Susan cerró los ojos y profirió un suspiro. Se había ido.
¡Gracias a Dios!
Se arrastró a gatas hasta donde había dejado el cuenco de arroz. La última vez había mezclado un huevo frito con él, un sabor que solía resultarle indiferente pero que ahora adoraba, ansiaba, después de no haber tenido nada que llevarse a la boca durante interminables horas.
Esperaba que el agua no supiese rara esta vez. Tenía los dedos fríos, helados, pero le ardía la cara, como si tuviese fiebre. ¿Cuántos días habían pasado?
Buscó a tientas el cuenco de arroz, se lo llevó a la boca y lo engulló. Estaba seco, poco hecho, pero sabía a huevo y por un momento se sintió en el paraíso. Empezó a enumerar de nuevo las calles del centro de Cambridge. Aquello la había ayudado a mantenerse cuerda los últimos días.
Una lágrima se deslizó por su mejilla.
Se había terminado el arroz y estaba pensando en que su marido siempre intentaba que cenase adecuadamente, cosa de la que ella no era capaz debido a sus compromisos laborales. Contuvo las lágrimas y apoyó la espalda con fuerza contra la pared. ¿Por qué no lo había escuchado? Había intentado evitar que viajase allí. Los músculos de su cuerpo se tensaron como cuerdas muy tirantes.
No, no iba a llorar. No iba a concederle el triunfo de escucharla sollozar.
Aquel sabor le había provocado un nudo en la garganta. Eso era todo. Nada más.
Llevaba demasiados días allí abajo. Pero ¿por qué la retenía? ¿Tenía algo planeado para ella? ¿A qué esperaba para hacerlo?
¿Era su forma de torturarla? Golpeó la piedra con el puño y se hizo daño, pero no le importó. Volvió a golpearla. ¿Todo esto era por lo que le había dicho a Kaiser acerca del libro? ¿Se lo había contado él a los captores que la retenían a ella?
¿Y su cautiverio iba a acabar de la peor manera?
Había leído sobre personas quemadas en la hoguera en Europa: cátaros, brujas, judíos… A veces los retenían en celdas cerca de donde tenía lugar la quema. A menudo se les obligaba a escuchar los gritos de quienes iban antes que ellos.
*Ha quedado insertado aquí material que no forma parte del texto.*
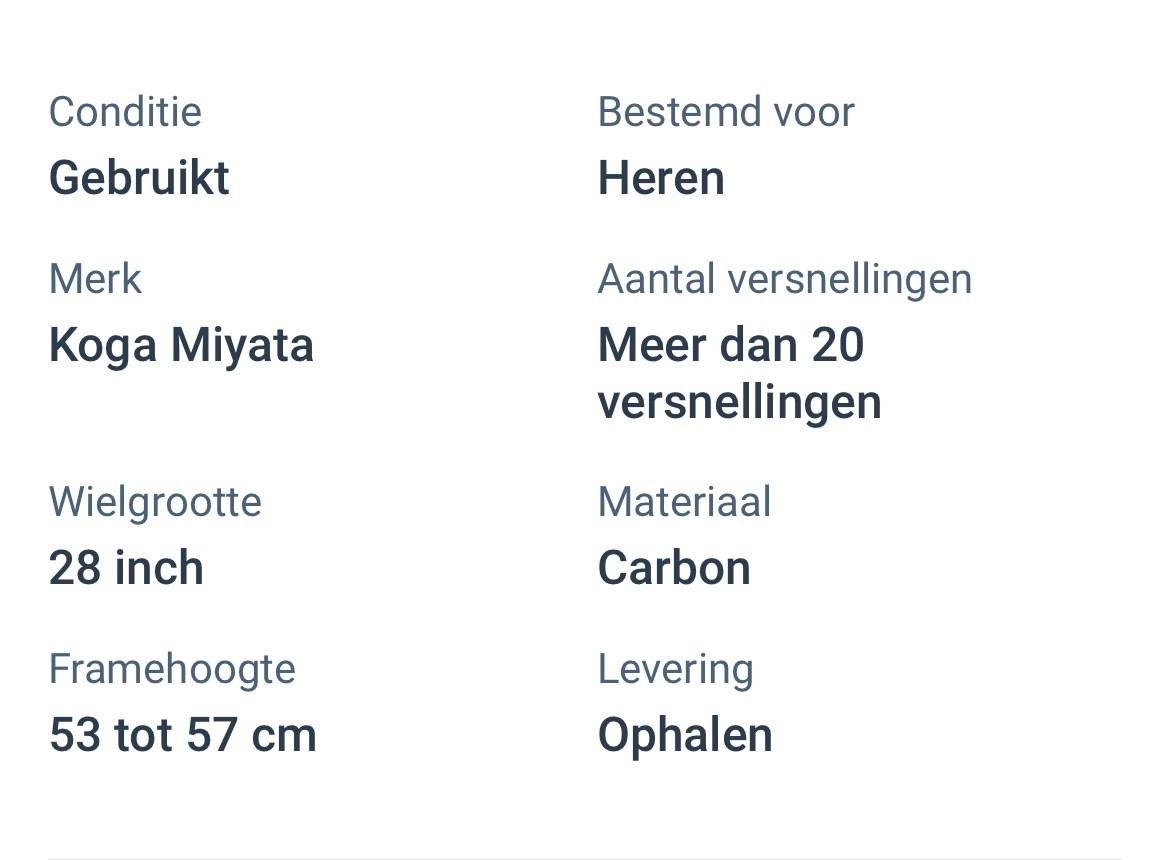The height and width of the screenshot is (860, 1170).
Task: Click the 'Wielgrootte' label
Action: (155, 502)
Ese simple detalle debía de bastar para magnificar sus miedos de un modo insoportable.
¿Estaba planeando una muerte similar para ella? No era capaz de quitarse esa idea de la cabeza. Sabía cómo había muerto Kaiser, y ahora estaba en manos del hombre que lo había hecho. Aquello le provocaba ganas de chillar.
¿Cómo podía estar ocurriendo aquello en pleno siglo XXI?
Si a uno lo quemaban vivo, podía tardar muchísimo tiempo en morir. Las piernas se le podían derretir literalmente, e incluso podía no perder la consciencia en ningún momento. El interminable e insoportable dolor lo mantendría despierto.
Había leído sobre las miles de personas que habían sido quemadas en pogromos extendidos por toda Europa en siglos pasados. Sabía que era una tradición que se remontaba muy atrás, desde la costumbre celta de quemar a sus enemigos dentro de hombres gigantes de mimbre hasta relatos sobre Roma y Cartago y pruebas de que se practicaban sacrificios de niños en la hoguera.
¿Podría escapar a aquel destino? ¿Podría suicidarse antes de que aquello ocurriese? Se estremeció. Tocó con la cabeza la fría roca que tenía detrás. Esa era una decisión que solamente podía tomar si contaba con una herramienta para llevarlo a cabo.
Y todavía no tenía nada.
Había intentado doblar la bandeja que él le había dado, para ver si podía arrancar algún fragmento afilado, pero no lo había logrado. También había buscado una dura esquirla de roca en la oscuridad, pero tampoco la había encontrado.
Tenía que empezar a buscar de nuevo. Empezar a pensar. Al menos eso la mantendría ocupada durante las horas siguientes, hasta que se quedase dormida otra vez y empezase a soñar con comida y con fuegos abrasadores.